WHAT THIS TASK INVOLVES
Exactly how many lines of the data below include the string "inside"? State the number and nothing more.

(Dataset records)
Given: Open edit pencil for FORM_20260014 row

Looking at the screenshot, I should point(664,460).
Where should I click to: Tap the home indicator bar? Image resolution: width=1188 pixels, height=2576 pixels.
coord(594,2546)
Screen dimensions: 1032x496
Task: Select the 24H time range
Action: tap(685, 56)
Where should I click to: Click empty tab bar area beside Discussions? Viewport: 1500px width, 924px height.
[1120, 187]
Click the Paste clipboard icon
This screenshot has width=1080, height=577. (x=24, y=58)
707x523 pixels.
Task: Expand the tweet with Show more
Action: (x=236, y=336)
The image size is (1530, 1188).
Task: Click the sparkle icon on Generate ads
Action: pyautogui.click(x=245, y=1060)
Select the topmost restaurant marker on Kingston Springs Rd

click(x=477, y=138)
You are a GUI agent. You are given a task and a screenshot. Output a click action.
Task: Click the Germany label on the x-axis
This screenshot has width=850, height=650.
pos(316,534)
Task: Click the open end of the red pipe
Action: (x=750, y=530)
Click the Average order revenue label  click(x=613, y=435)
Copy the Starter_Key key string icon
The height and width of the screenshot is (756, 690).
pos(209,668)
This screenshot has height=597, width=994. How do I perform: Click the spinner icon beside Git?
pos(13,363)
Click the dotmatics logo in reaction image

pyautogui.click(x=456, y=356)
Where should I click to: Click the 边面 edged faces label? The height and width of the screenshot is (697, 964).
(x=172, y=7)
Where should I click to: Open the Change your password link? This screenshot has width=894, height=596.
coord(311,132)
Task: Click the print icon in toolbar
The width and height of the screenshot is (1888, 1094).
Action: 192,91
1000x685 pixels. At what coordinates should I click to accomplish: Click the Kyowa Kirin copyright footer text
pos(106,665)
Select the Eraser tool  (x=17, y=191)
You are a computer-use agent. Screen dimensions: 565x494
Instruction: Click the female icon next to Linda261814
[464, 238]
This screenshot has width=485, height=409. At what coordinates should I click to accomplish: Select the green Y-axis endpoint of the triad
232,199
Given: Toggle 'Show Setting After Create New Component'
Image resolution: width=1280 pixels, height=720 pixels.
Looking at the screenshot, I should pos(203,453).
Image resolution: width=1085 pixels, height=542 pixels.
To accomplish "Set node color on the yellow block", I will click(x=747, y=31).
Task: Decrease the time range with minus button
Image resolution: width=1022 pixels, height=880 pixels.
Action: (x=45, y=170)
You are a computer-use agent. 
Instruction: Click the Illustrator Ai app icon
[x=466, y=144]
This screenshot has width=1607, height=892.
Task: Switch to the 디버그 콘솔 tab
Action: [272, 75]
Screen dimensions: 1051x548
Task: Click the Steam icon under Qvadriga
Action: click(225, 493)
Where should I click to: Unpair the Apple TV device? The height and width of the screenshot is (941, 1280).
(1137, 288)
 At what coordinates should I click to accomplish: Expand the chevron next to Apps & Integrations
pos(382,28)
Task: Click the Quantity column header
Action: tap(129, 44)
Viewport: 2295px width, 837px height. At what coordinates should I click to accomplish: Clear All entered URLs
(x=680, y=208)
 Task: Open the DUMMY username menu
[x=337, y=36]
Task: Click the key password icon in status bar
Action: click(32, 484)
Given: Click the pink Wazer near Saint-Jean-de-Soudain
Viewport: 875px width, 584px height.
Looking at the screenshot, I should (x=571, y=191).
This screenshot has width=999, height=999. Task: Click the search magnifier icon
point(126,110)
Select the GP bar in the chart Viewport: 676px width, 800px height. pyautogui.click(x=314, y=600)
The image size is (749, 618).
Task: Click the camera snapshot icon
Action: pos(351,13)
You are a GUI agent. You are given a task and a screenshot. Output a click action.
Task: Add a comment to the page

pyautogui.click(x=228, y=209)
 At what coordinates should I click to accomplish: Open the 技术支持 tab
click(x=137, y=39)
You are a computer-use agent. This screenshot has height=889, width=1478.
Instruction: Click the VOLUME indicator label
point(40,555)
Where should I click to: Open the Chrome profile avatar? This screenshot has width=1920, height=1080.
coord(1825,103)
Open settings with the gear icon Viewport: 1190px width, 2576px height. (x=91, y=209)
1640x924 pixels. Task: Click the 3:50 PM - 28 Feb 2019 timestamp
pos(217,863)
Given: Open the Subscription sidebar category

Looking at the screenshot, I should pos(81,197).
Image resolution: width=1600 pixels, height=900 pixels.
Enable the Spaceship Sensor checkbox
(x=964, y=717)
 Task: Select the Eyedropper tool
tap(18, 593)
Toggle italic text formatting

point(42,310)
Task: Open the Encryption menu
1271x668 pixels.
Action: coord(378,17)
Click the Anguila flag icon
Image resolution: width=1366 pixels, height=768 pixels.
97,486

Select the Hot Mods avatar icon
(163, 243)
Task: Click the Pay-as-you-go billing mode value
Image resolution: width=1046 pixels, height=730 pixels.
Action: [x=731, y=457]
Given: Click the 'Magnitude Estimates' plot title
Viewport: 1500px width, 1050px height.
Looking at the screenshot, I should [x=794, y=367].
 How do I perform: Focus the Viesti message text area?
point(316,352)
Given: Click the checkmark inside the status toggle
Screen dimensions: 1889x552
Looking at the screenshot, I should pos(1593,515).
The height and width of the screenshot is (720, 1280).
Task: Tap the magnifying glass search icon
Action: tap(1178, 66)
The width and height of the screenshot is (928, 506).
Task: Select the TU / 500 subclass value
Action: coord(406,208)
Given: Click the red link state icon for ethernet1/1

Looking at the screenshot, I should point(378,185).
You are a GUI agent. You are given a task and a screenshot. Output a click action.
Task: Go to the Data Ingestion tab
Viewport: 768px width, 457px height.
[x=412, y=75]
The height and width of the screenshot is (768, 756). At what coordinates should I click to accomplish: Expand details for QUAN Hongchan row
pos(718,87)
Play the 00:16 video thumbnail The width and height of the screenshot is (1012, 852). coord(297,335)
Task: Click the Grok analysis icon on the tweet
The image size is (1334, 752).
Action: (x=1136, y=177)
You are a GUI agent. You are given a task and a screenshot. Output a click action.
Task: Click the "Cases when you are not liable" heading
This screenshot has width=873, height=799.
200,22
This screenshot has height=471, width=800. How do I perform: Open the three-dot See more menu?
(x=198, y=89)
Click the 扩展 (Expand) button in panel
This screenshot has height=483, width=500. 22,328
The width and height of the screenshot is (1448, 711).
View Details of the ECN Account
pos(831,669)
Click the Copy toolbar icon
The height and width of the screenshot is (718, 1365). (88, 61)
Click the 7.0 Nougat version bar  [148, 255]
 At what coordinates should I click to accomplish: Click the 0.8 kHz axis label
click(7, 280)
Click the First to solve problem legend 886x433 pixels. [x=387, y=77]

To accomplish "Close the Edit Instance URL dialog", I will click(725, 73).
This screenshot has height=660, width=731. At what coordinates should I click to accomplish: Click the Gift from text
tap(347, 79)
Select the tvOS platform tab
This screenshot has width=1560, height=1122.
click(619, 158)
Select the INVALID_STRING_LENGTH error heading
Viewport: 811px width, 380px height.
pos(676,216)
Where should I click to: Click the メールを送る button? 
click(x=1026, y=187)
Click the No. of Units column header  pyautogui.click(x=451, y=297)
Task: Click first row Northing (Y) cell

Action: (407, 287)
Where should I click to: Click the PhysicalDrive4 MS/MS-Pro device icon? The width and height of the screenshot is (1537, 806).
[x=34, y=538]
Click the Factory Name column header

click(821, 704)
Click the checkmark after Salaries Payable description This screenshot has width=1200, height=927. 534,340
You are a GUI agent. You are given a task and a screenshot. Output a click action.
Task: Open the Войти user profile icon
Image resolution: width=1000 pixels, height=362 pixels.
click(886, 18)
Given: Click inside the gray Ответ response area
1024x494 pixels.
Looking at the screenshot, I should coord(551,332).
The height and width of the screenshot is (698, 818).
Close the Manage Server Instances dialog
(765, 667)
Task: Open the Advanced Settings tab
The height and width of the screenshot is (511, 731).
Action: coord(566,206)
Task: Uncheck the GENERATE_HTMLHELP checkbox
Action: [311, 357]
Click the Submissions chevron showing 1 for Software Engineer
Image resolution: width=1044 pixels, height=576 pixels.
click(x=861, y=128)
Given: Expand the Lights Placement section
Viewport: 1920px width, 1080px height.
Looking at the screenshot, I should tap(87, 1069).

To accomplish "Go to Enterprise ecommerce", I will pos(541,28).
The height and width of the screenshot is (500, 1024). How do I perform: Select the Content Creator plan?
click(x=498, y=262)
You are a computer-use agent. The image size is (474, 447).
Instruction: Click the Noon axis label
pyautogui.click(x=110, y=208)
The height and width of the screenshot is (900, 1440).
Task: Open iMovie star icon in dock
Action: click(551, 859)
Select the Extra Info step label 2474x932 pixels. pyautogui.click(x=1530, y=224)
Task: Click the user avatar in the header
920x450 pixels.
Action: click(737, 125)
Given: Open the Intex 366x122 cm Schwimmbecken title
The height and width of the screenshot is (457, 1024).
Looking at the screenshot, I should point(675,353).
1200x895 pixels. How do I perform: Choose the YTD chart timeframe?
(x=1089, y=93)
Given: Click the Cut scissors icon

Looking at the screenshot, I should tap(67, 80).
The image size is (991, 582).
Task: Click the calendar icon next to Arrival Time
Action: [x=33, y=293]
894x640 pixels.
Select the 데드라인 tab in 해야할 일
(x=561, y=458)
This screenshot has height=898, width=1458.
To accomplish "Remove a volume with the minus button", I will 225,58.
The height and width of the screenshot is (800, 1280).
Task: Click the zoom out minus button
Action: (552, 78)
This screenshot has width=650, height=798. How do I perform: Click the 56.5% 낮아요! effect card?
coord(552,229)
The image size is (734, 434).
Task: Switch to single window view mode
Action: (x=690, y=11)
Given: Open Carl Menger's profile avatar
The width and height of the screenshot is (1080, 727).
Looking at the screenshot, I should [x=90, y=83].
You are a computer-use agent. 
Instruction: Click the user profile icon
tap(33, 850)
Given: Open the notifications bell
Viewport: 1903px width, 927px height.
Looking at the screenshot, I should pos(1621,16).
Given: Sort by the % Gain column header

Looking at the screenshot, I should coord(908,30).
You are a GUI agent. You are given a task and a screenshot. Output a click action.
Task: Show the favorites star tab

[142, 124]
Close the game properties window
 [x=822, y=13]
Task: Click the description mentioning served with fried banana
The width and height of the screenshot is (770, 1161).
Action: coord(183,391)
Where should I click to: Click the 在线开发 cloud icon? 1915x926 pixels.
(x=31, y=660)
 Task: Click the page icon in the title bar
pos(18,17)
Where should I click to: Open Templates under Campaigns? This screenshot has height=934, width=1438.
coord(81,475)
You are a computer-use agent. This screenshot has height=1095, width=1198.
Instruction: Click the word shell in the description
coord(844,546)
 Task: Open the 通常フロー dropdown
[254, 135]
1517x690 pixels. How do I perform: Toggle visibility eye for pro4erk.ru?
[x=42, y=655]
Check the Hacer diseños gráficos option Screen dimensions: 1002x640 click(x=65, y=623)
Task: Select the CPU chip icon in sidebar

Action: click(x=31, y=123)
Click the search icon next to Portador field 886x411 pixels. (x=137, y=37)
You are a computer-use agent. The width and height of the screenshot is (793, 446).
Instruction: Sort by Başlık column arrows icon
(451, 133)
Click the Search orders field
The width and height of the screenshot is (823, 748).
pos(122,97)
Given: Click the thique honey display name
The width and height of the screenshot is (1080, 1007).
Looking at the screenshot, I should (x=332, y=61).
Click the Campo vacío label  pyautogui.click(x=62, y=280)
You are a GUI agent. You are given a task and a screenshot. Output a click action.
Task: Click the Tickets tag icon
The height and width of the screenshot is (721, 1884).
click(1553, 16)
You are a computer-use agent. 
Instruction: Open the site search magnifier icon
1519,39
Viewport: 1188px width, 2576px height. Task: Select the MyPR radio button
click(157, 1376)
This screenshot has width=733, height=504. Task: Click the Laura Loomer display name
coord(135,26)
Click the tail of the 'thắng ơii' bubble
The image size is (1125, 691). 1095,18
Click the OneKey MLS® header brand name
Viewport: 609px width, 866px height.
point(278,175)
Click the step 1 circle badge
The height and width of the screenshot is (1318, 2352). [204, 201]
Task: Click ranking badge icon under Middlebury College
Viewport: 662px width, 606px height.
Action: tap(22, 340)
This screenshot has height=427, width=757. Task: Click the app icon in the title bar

SOLUTION
2